» Tarea breve
Convierte todo el material en una lista JSON de cadenas, con una cadena por cada línea y sin incluir las líneas en blanco.

» Material listado
--------------------------------

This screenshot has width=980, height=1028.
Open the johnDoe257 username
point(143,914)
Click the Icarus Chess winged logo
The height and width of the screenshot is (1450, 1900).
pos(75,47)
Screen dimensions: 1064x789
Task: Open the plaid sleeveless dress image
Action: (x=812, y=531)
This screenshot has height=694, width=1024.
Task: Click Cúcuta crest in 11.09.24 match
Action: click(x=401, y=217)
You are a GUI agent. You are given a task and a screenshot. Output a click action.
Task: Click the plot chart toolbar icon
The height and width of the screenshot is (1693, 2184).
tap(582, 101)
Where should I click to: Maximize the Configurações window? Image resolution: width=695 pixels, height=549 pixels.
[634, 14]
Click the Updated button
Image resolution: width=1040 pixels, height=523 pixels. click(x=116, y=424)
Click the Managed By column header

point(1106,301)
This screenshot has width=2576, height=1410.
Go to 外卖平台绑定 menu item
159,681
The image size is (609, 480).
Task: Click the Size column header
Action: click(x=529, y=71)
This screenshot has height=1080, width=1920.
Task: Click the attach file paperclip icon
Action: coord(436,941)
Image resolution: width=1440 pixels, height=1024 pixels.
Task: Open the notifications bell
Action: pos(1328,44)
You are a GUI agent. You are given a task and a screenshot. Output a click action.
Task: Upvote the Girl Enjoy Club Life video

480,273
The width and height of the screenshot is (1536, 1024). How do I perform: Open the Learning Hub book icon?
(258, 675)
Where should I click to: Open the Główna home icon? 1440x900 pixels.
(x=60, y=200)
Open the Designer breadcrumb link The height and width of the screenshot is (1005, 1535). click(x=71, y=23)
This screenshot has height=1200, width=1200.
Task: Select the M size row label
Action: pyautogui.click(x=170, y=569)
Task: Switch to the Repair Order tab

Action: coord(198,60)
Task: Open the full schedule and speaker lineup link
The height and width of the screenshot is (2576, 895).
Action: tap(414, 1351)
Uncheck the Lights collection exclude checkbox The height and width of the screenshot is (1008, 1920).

--------------------------------

» Solución de la tarea
[
  "This screenshot has width=980, height=1028.",
  "Open the johnDoe257 username",
  "point(143,914)",
  "Click the Icarus Chess winged logo",
  "The height and width of the screenshot is (1450, 1900).",
  "pos(75,47)",
  "Screen dimensions: 1064x789",
  "Task: Open the plaid sleeveless dress image",
  "Action: (x=812, y=531)",
  "This screenshot has height=694, width=1024.",
  "Task: Click Cúcuta crest in 11.09.24 match",
  "Action: click(x=401, y=217)",
  "You are a GUI agent. You are given a task and a screenshot. Output a click action.",
  "Task: Click the plot chart toolbar icon",
  "The height and width of the screenshot is (1693, 2184).",
  "tap(582, 101)",
  "Where should I click to: Maximize the Configurações window? Image resolution: width=695 pixels, height=549 pixels.",
  "[634, 14]",
  "Click the Updated button",
  "Image resolution: width=1040 pixels, height=523 pixels. click(x=116, y=424)",
  "Click the Managed By column header",
  "point(1106,301)",
  "This screenshot has width=2576, height=1410.",
  "Go to 外卖平台绑定 menu item",
  "159,681",
  "The image size is (609, 480).",
  "Task: Click the Size column header",
  "Action: click(x=529, y=71)",
  "This screenshot has height=1080, width=1920.",
  "Task: Click the attach file paperclip icon",
  "Action: coord(436,941)",
  "Image resolution: width=1440 pixels, height=1024 pixels.",
  "Task: Open the notifications bell",
  "Action: pos(1328,44)",
  "You are a GUI agent. You are given a task and a screenshot. Output a click action.",
  "Task: Upvote the Girl Enjoy Club Life video",
  "480,273",
  "The width and height of the screenshot is (1536, 1024). How do I perform: Open the Learning Hub book icon?",
  "(258, 675)",
  "Where should I click to: Open the Główna home icon? 1440x900 pixels.",
  "(x=60, y=200)",
  "Open the Designer breadcrumb link The height and width of the screenshot is (1005, 1535). click(x=71, y=23)",
  "This screenshot has height=1200, width=1200.",
  "Task: Select the M size row label",
  "Action: pyautogui.click(x=170, y=569)",
  "Task: Switch to the Repair Order tab",
  "Action: coord(198,60)",
  "Task: Open the full schedule and speaker lineup link",
  "The height and width of the screenshot is (2576, 895).",
  "Action: tap(414, 1351)",
  "Uncheck the Lights collection exclude checkbox The height and width of the screenshot is (1008, 1920)."
]